Stress Management, Well-being and Self-Care

Taking the Stress Out of Healthcare Part 3 Supporting Purposeful Wellness Breaks

Taking the Stress Out of Healthcare Part 3 Supporting Purposeful Wellness Breaks

by James Porter December 15, 2022

I recently attended a conference in Baltimore sponsored by Planetree, an organization focused on promoting “patient-centered care” where I learned that if you want to achieve this objective you have to take care of the care-giver first.

Thus, it was no surprise to find a breakout session there entitled:  Supporting Purposeful Wellness Breaks. What is a purposeful wellness break I wondered and how do you support one? As I found out later, many nurses are so conscientious they don’t want to leave the care of their patients to other nurses on the same floor who have their own patients to look after. They need to know someone is going to be looking after their patients specifically while they’re on break.

During Covid, it was possible for a patient could die while you were on a break. So even though Nurses were working 10 and 12 hour shifts, they weren’t taking much needed breaks.

So, the nurse managers putting in this hospital decided to start a program to actually train nurses to take over for other nurses during their breaks. Once the Wellness Break Nurses were put in place, according to surveys conducted at the time, the overwhelming majority of those polled strongly agreed that:

  1. They were able to take their ENTIRE break without interruption.
  2. When they returned from the break, their patients were either better or had experienced no change.
  3. If this structure was provided, they were “extremely likely” to take wellness breaks in the future.

This simple program speaks to the tremendous need to provide support not only for wellness, but for utilizing wellness resources also! You must realize there’s an important difference between the two. I see this happening with our mental well-being web-portal,  MY STRESS TOOLS where it’s not enough to simply provide this service, management needs to say its OK to utilize the service during work or during specific times of the day. This way we recognize as a culture the dramatic difference between the roll-out of a new program and actually utilizing it.

This very problem can occur in organizations totally committed to promoting wellness. I remember talking to a wellness director at a mid-sized corporation years ago, who had won the American Psychological Association’s “The Psychologically Healthy Workplace Award” which focused on a company’s efforts to create a top-notch program for promoting mental-well-being within the workplace.

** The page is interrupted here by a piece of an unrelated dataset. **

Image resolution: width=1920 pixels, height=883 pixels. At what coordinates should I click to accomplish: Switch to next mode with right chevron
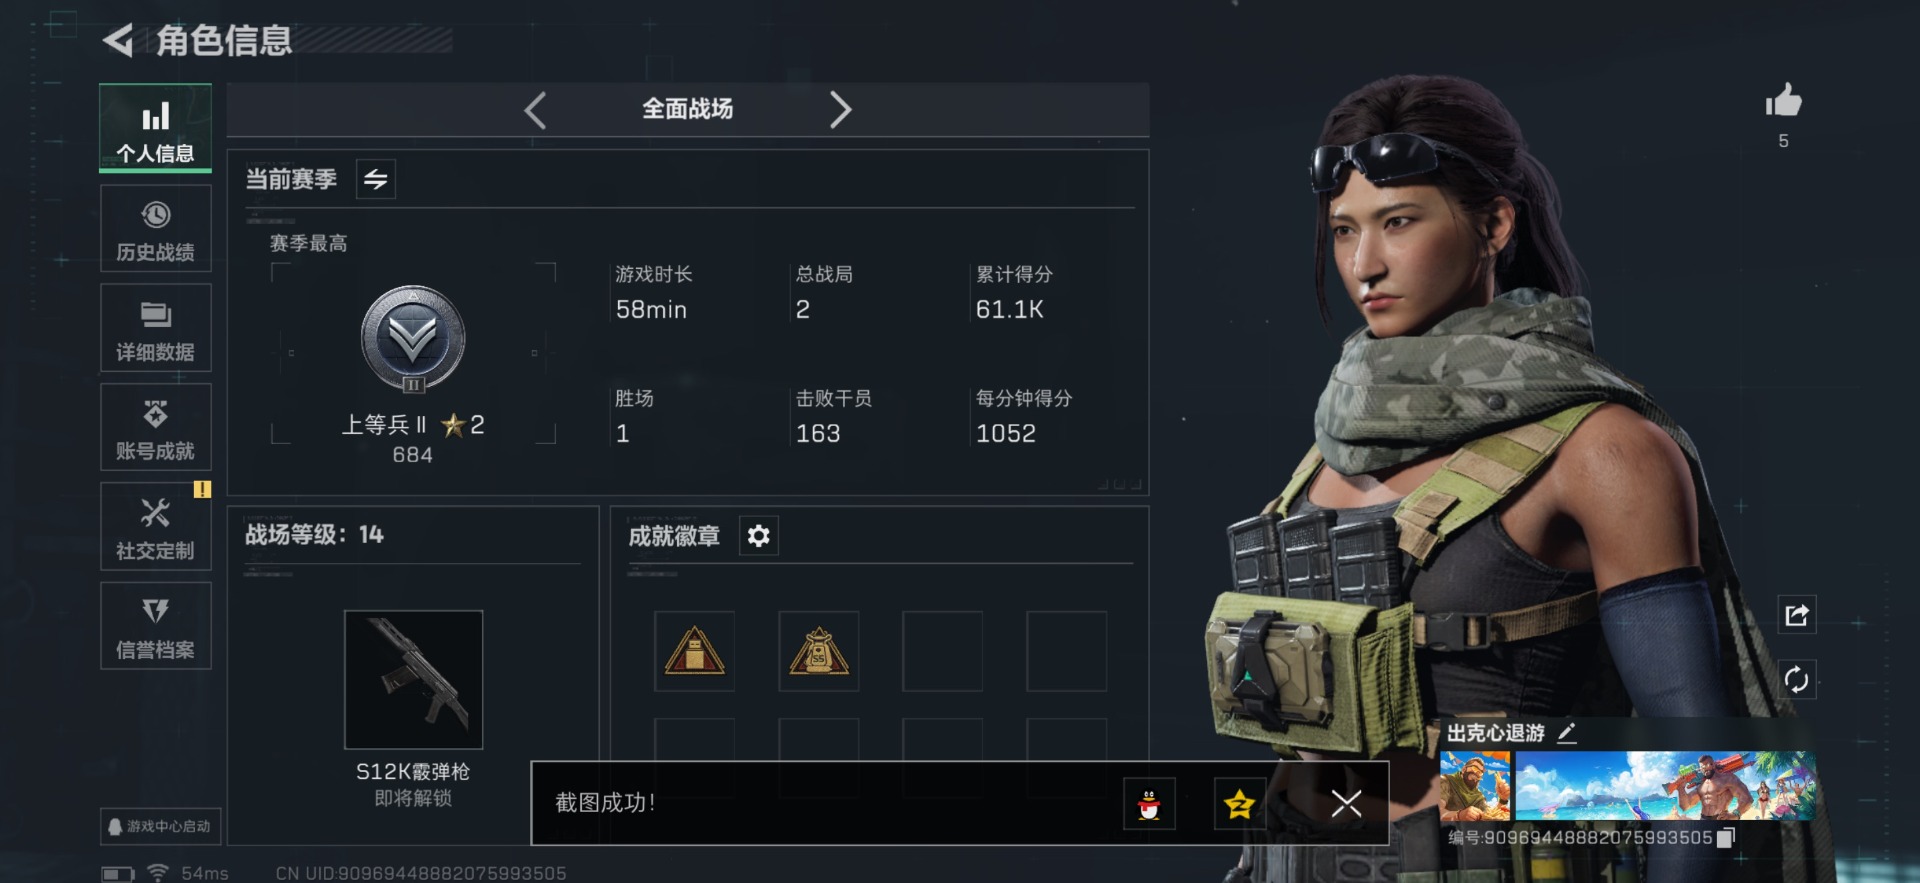tap(840, 109)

She would occasionally complain, that even with her award-winning program in place, there were entire departments within her organization that were highly stressed. As she explained: “If a department manager works through lunch, works late, and doesn’t use our wellness facilities, chances are, the employees working under that manager, aren’t going to take advantage of these services either.”

That’s why a program as simple as training nurses to be “wellness-break nurses” is sorely needed! As this simple intervention shows, by training nurses to take over during breaks your managers will be: modeling healthy behavior (It’s necessary to take breaks) and building in supports to be able to engage in this behavior, which is crucial to creating mental well-being in any organization.

Remember the difference between simply offering up a perk (like a break, or a mental well-being app or even an onsite fitness facility) and fully endorsing the utilization of such facilities. If you truly desire a healthy workplace culture, you can’t have one without the other.